Hmm, first time I've put a title in the title other than the day count. Reason? Because ever since we found out C has cancer, all days have led to tomorrow - the day we find out whether the treatment he's been having is working. It's all come down to tomorrow's appointment with Dr M, the oncologist - whether it's worked and we continue, or it hasn't and...well you can fill in the blanks. I've really felt it the last week or so and the stress of waiting for tomorrow has got to me. To his immense credit C has coped much better - stoically saying that "What will be, will be" and not getting himself wound up about it. I've done enough of that for both of us anyway! It's difficult to know how to feel about the outcome...if the treatment is working, then it should continue, which is great and will buy C more time but at the cost of his health for four weeks out of every six. I guess that the alternative is so much more bleak that this option seems definitely preferable. So we'll see....
Things have plodded on as usual other than this waiting game. Romilly is putting things in place for her anticipated move to the mainland (something else I'm getting stressed about) and is knuckling down to do the necessary to finish her college course so she can get her full qualification. C, being off treatment, has been out and about more, catching up with former work colleagues, family and chores - he even felt well enough to wield his chainsaw at his sister's today! Unfortunately the weather has meant that he hasn't been out as much as he'd like but hopefully that will change. The garden is starting to come to life now, and the bulbs I planted last October are starting to shoot; this small thing is so meaningful, as when I bought those bulbs last September C wasn't sure he would be here to see them bloom...well he is, and it's a major notch in his belt of achievement fighting this cancer. Crocuses never looked so beautiful....

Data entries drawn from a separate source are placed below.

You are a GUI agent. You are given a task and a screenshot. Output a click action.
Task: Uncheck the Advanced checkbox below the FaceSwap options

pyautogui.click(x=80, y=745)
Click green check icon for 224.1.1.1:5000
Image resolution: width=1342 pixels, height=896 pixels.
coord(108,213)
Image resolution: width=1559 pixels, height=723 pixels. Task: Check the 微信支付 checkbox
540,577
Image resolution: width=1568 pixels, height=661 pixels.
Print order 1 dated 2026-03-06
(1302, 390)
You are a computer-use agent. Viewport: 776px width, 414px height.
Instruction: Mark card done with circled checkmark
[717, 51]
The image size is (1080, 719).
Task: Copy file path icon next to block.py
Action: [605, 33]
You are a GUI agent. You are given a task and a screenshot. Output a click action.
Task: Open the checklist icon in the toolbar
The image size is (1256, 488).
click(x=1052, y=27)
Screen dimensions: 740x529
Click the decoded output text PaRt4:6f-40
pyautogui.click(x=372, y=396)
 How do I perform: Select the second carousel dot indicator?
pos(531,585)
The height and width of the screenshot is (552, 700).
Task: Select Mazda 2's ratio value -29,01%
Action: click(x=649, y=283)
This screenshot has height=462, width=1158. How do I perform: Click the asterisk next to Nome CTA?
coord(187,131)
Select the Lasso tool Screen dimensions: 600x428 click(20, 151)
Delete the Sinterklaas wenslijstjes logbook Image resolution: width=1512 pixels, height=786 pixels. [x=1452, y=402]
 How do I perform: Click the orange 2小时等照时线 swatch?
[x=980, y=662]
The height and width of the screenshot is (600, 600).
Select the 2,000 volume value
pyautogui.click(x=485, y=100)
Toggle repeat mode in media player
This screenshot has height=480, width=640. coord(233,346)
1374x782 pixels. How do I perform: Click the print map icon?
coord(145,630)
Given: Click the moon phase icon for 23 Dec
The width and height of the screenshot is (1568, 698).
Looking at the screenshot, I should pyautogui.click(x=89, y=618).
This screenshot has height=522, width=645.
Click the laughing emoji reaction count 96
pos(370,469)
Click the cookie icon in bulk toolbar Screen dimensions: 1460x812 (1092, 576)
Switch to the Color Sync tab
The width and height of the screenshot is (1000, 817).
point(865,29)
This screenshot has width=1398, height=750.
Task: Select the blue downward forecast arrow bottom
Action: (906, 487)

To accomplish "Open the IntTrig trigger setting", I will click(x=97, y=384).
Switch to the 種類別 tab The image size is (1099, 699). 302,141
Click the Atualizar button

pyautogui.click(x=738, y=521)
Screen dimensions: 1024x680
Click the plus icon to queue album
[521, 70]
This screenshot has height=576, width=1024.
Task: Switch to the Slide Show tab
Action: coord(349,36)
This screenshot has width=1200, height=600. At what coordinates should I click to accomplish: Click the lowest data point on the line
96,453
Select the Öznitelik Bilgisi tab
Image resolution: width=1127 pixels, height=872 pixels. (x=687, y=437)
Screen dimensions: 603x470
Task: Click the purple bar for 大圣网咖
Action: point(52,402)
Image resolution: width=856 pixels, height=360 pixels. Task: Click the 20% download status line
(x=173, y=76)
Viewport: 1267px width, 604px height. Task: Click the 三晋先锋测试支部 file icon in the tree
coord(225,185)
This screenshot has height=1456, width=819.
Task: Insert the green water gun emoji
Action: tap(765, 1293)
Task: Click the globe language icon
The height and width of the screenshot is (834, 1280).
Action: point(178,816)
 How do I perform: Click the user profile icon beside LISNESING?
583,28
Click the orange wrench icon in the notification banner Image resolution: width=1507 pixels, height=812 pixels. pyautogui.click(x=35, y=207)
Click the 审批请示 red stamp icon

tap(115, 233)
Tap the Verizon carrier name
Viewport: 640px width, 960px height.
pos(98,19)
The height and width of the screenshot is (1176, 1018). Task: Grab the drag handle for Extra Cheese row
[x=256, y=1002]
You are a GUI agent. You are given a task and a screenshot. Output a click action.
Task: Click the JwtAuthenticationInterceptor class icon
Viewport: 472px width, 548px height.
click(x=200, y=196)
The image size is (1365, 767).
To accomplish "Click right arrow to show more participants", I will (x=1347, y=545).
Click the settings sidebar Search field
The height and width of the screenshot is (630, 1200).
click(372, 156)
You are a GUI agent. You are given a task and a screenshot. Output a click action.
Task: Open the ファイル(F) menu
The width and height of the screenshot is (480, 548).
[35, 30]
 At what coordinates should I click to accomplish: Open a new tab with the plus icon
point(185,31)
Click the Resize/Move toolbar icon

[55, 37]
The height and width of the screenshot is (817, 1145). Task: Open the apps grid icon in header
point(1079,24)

Meanwhile things on the choir front are hotting up; there are lots of 'gigs' coming up which means going over former repertoires as well as learning the new one for the July concert. We are entering the Ventnor Music for Fun Festival again, which is at the beginning of March, and also have quite an exciting concert in mid April with a well known singer....details to follow on that as I've been told they haven't officially been released yet so it has to stay hush hush!!
Romilly and I spent a nice girly Saturday afternoon doing what we do best - shopping!! It was annual bra shopping day and she's the best person to take along - not only is she very good at helping me choose non-granny underwear, but she can also nip out and find different sizes as necessary (amazing how much boob size can fluctuate according to which bra type you go for....) This year's 'in' bustenhalter is the balcony - no, not anything to do with the tacky nightclub on Ryde seafront, but a very nice design which hauls everything into the middle and up slightly, where it used to be when I was young, thin and pre-motherhood. Very pretty and comfy, and nicely reminiscent of my younger days, with just a little more engineering to get the same effect!!! Of course these days it's all about matching top and bottom, so it's time for an underwear cull or my drawer won't close...but enough about that now. Probably TMI!
My lovely curly haired friend Lis left work today - she's sat opposite me at work for the last two years and has been a breath of fresh air in the office. She is always upbeat, bubbly, cheerful, cracks the most awful jokes you can't help laughing at, declared she's not racist whilst having little digs at foreigners, and generally been the kindest, most supportive workmate you could wish for. She's been a fabulous tower of strength to me over the last six months and things won't be the same without her. It was sad to see her go, but I know she's better off choosing to go now so she ends up in a job she wanted, rather than waiting for the axe to fall from The Poison Dwarf himself and be forced into something just to earn a wage. Good luck to her, and fate help the rest of us!
I had a migraine today. First one in months (last time I had one was on the choir tour at the beginning of August, which I think was due to being over tired and drinking too much!) Today's was as bad a headache as I've had for years; analgesics didn't touch it and it took the best part of the morning for me to be able to open my eyes properly and not feel like throwing up. I couldn't go home - I didn't want to miss saying goodbye to Lis - so I stuck it out and eventually had to go and sit in my car for a cat nap to try and relieve it. It went eventually...but I guess it's a sign that everything I've got going on right now is just getting too much. Hopefully after tomorrow I'll have a better idea of where we are with C's illness, and can at least have a plan for one part of my life, his life, and our kids. Fingers crossed.